TASK INSTRUCTIONS: Pictures are not part of the copy; retype all the records below exactly.
++++++++
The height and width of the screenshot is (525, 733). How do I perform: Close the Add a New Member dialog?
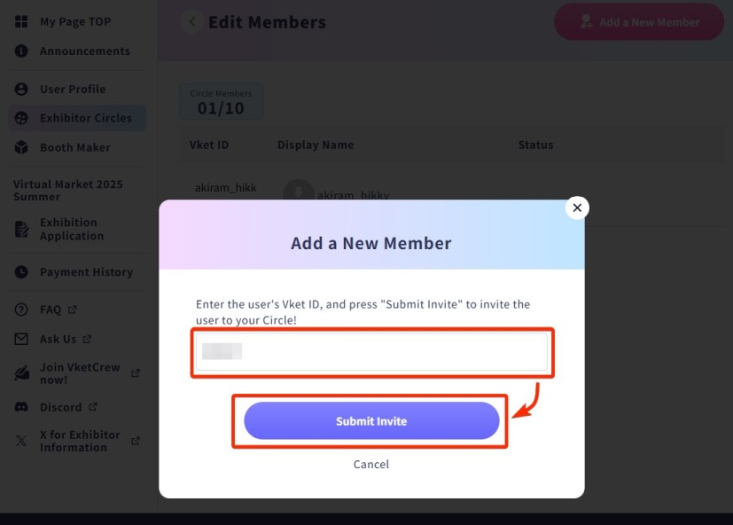(x=577, y=208)
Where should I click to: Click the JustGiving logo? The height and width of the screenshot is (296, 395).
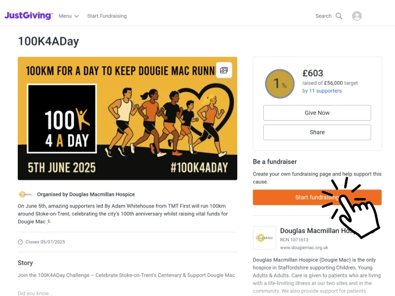[28, 16]
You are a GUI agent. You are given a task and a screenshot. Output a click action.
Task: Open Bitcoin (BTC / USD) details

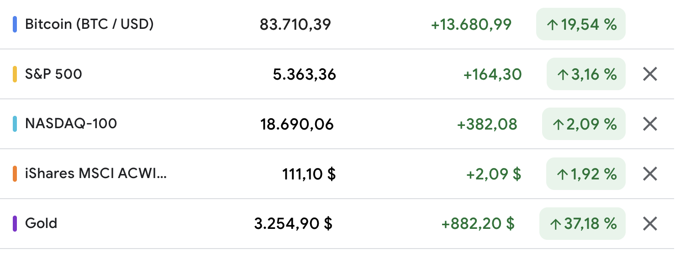tap(89, 24)
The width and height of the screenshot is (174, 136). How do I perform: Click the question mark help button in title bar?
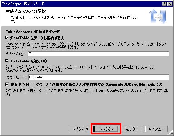(x=164, y=4)
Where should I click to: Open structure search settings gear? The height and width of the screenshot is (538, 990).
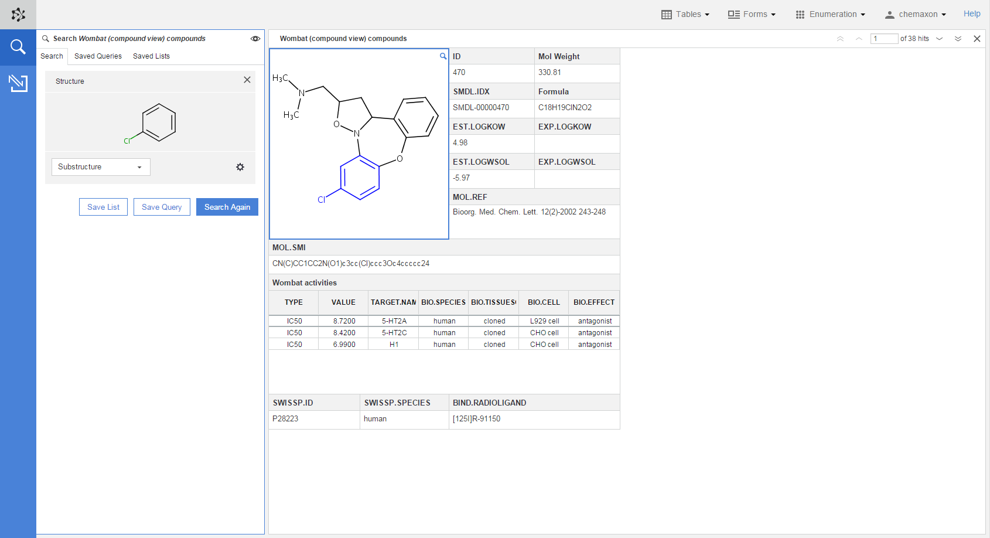click(240, 167)
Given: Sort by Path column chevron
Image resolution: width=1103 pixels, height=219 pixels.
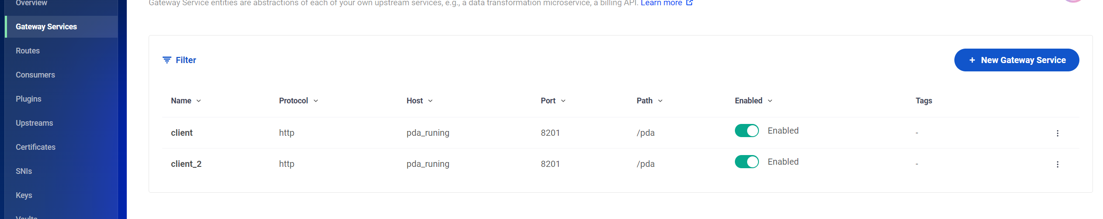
++++++++
SOLUTION BELOW:
The height and width of the screenshot is (525, 733). How do I perform: Close the Add a New Member dialog?
(x=577, y=208)
Where should I click to: Click the JustGiving logo? The height and width of the screenshot is (296, 395).
[28, 16]
You are a GUI agent. You are given a task and a screenshot. Output a click action.
Task: Open Bitcoin (BTC / USD) details

tap(89, 24)
The width and height of the screenshot is (174, 136). How do I perform: Click the question mark help button in title bar?
(x=164, y=4)
Where should I click to: Open structure search settings gear? The height and width of the screenshot is (538, 990).
click(240, 167)
Given: Sort by Path column chevron
Image resolution: width=1103 pixels, height=219 pixels.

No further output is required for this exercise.